Please reproduce the entries word for word, from the line with "Identify the location of view-prompts-heading: View" up to and including the line with "Describe the element at coordinates (26, 80)". Leave the pictures out of your copy.

[EXCERPTED DATA — start]

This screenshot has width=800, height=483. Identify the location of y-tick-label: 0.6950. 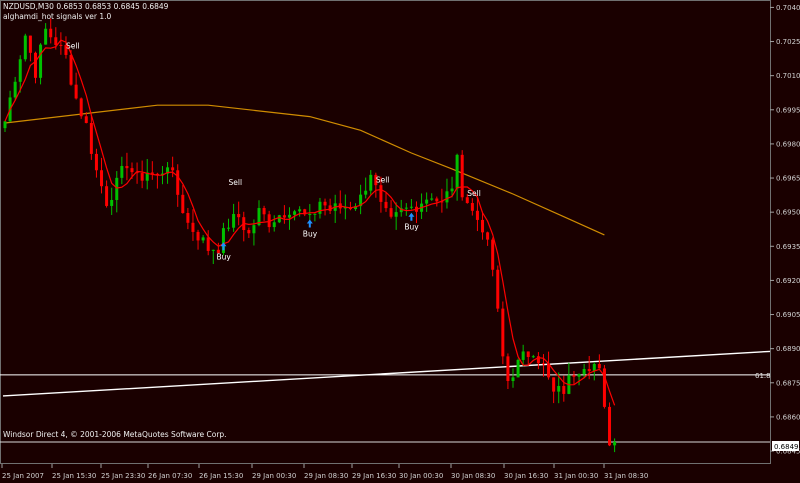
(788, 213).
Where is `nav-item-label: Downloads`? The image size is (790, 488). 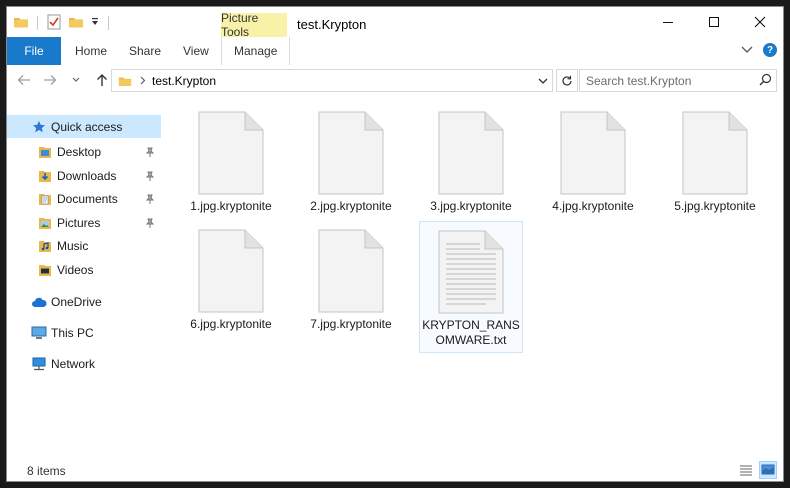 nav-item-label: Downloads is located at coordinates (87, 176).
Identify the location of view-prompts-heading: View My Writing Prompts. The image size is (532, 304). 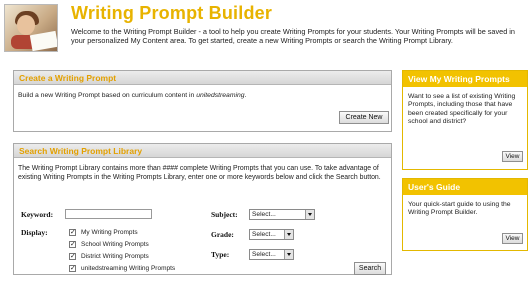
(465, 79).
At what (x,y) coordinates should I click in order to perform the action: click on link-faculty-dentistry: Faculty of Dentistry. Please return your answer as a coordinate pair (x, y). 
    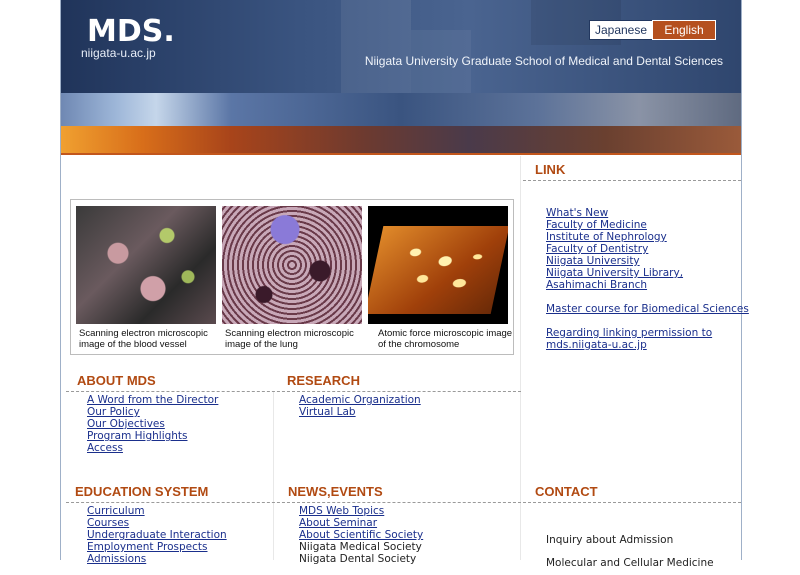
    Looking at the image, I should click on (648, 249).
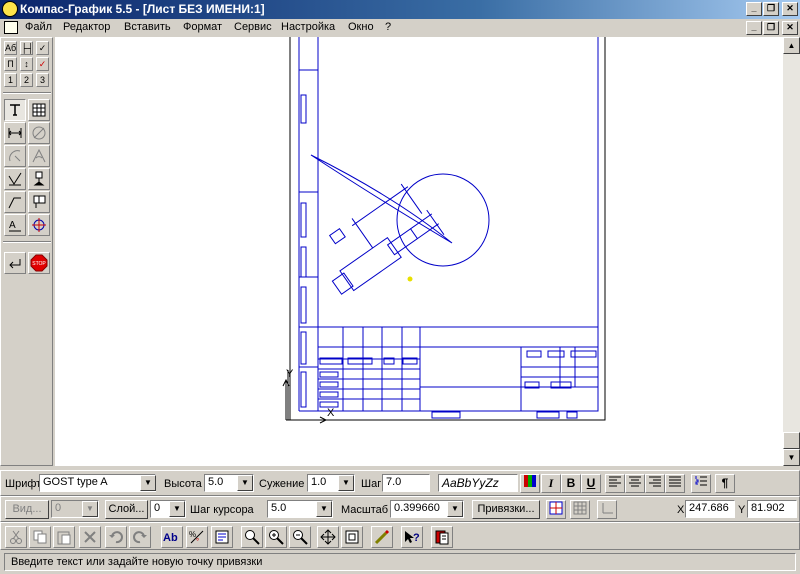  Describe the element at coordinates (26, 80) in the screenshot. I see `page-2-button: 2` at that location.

[EXCERPTED DATA — finish]
[EXCERPTED DATA — start]

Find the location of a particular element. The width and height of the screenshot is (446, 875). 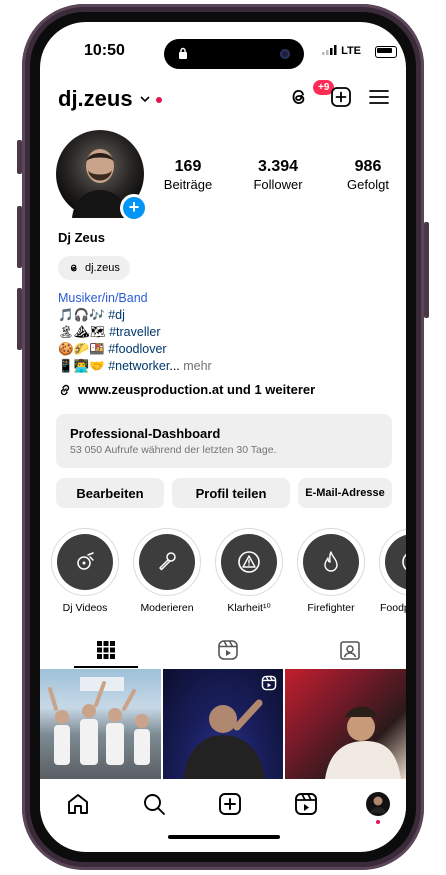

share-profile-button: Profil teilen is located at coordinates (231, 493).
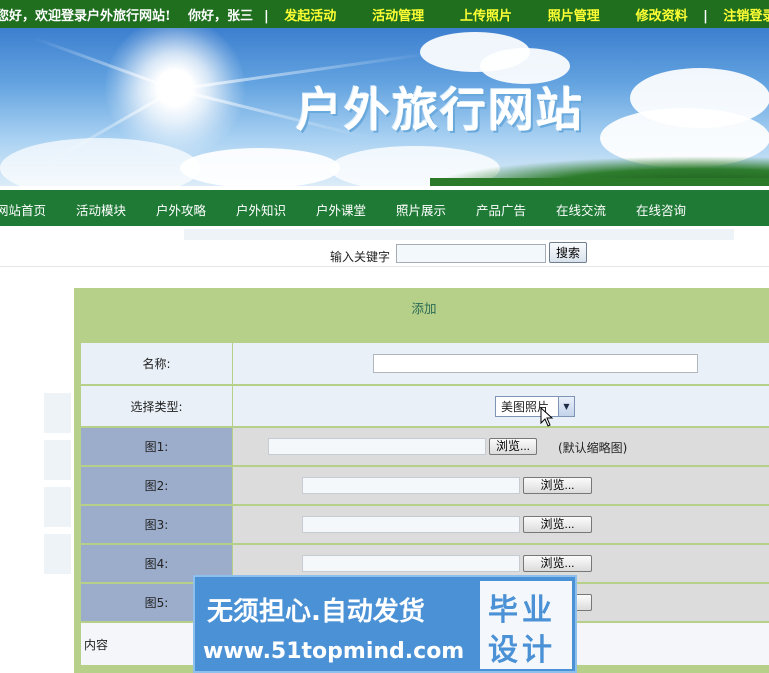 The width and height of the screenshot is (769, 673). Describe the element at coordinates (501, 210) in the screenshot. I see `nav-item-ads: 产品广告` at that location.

[EXCERPTED DATA — finish]

▶ **ANSWER FOR THIS EXERCISE**
Identify the location of view-prompts-heading: View My Writing Prompts. The image size is (532, 304). 
(465, 79).
At what (x,y) coordinates should I click in order to perform the action: click on link-faculty-dentistry: Faculty of Dentistry. Please return your answer as a coordinate pair (x, y). 
    Looking at the image, I should click on (648, 249).
  Describe the element at coordinates (26, 80) in the screenshot. I see `page-2-button: 2` at that location.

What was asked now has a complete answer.